Ms Phillips lost her home to arson in late 2019, and signed a contract with Hotondo the following year.
The build was supposed to be complete by November 2021, but the project was hampered by delays.
She tried to delay payment until the build reached a certain stage, but after repeated phone calls from Hotondo, she gave in.
“I’ve spoken with the liquidator, and he told me there’s not even enough money to pay the creditors.”
Without repayment from Hotondo, she fears her new home will remain incomplete.
“If I got that money back I’d be fine, I’d be able to go ahead,” she said.
‘They told me we’d have no issues with money’
The company had reportedly been in trouble for some time, and closed its New Town offices in mid-December — a week or so after Katrina Phillips sent payment.

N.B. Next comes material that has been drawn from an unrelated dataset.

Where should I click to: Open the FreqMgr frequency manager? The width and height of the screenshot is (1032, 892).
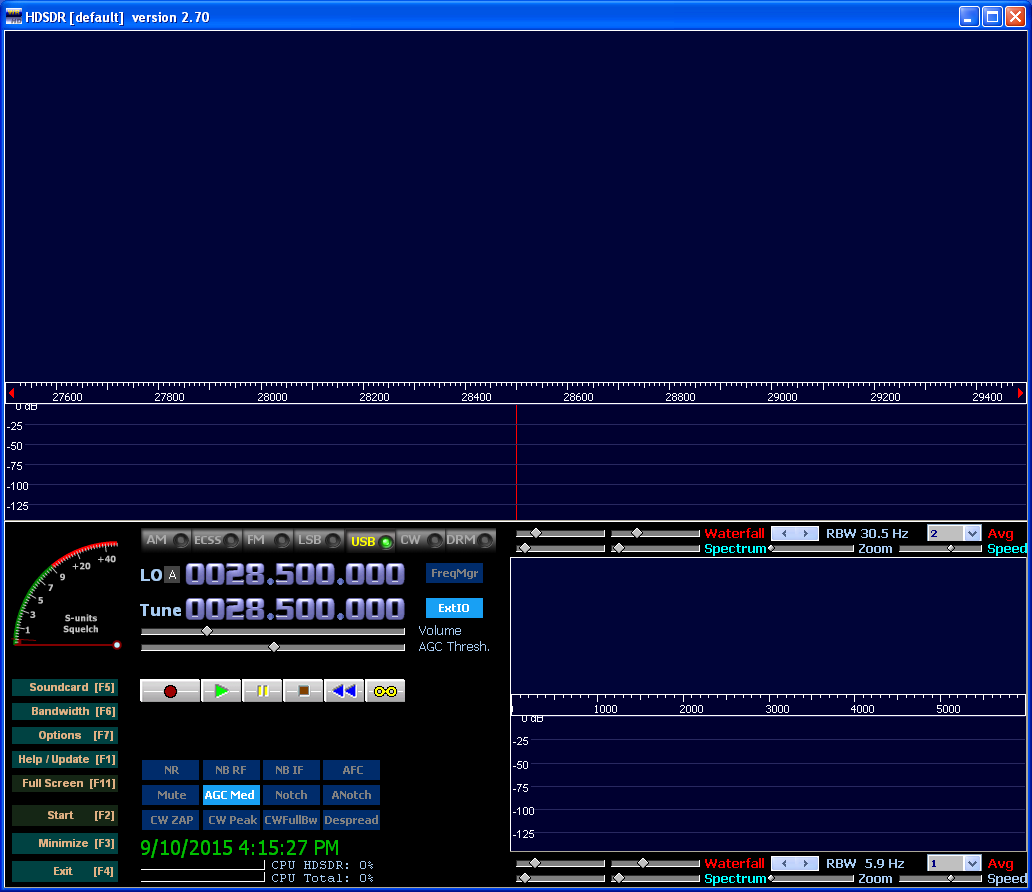[453, 573]
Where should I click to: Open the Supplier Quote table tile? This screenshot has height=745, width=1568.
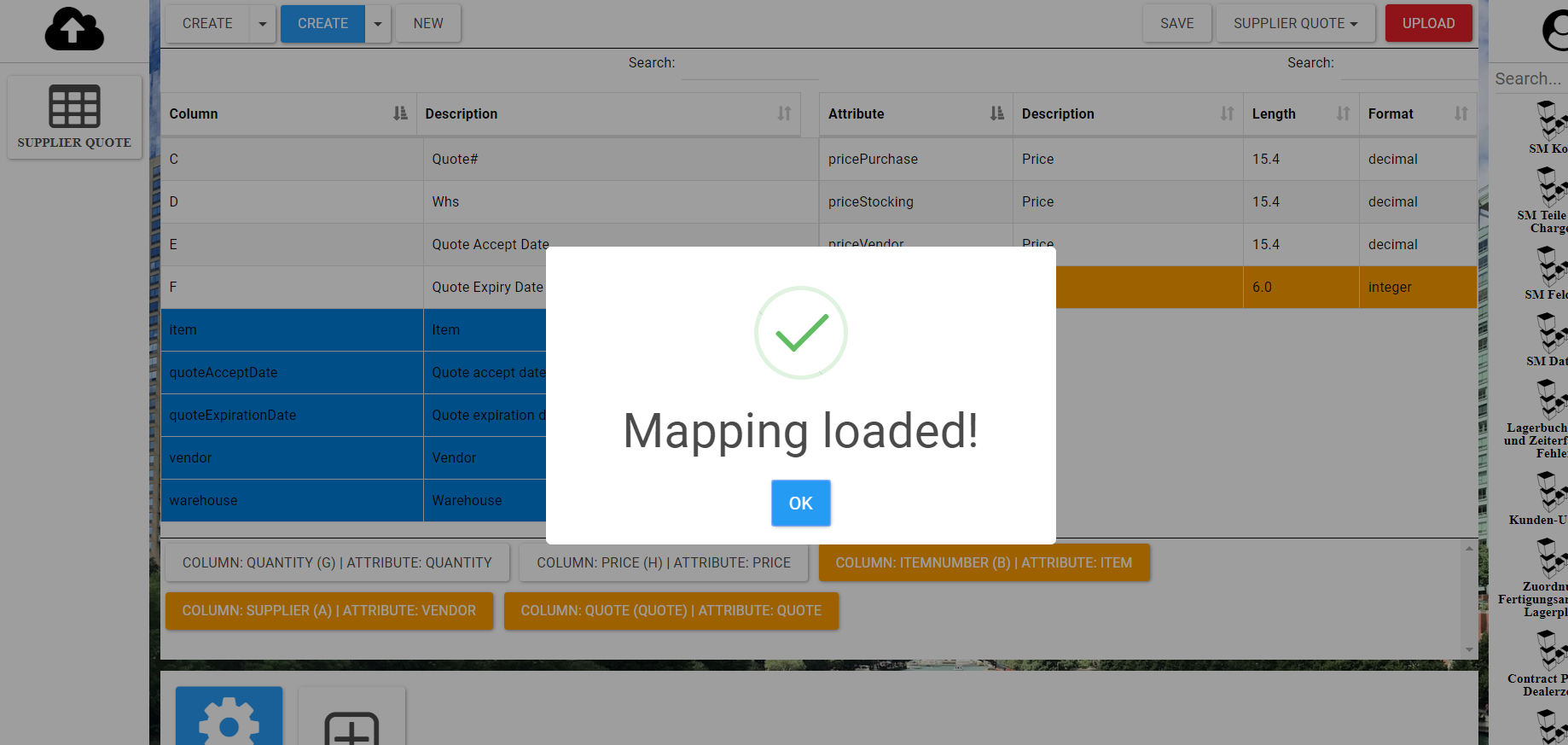(74, 117)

A contractor working for the company — who did not want to be named — was working on four separate incomplete builds with Hotondo when he was told they had gone into administration.
“About $78,000 I’ve lost,” they said.
“Prior to Christmas we had a few issues with payment from a few jobs. I’ve made a few calls, but they told me we would have no issues with money.
“We were pushed to do another few jobs before Christmas and bent over backwards to do jobs for them.
“Then I found out through friends that it had closed up before anyone had told me.
‘Be very careful with your estimating’
Master Builders Tasmania executive director Matthew Pollock said the industry as a whole had been under strain.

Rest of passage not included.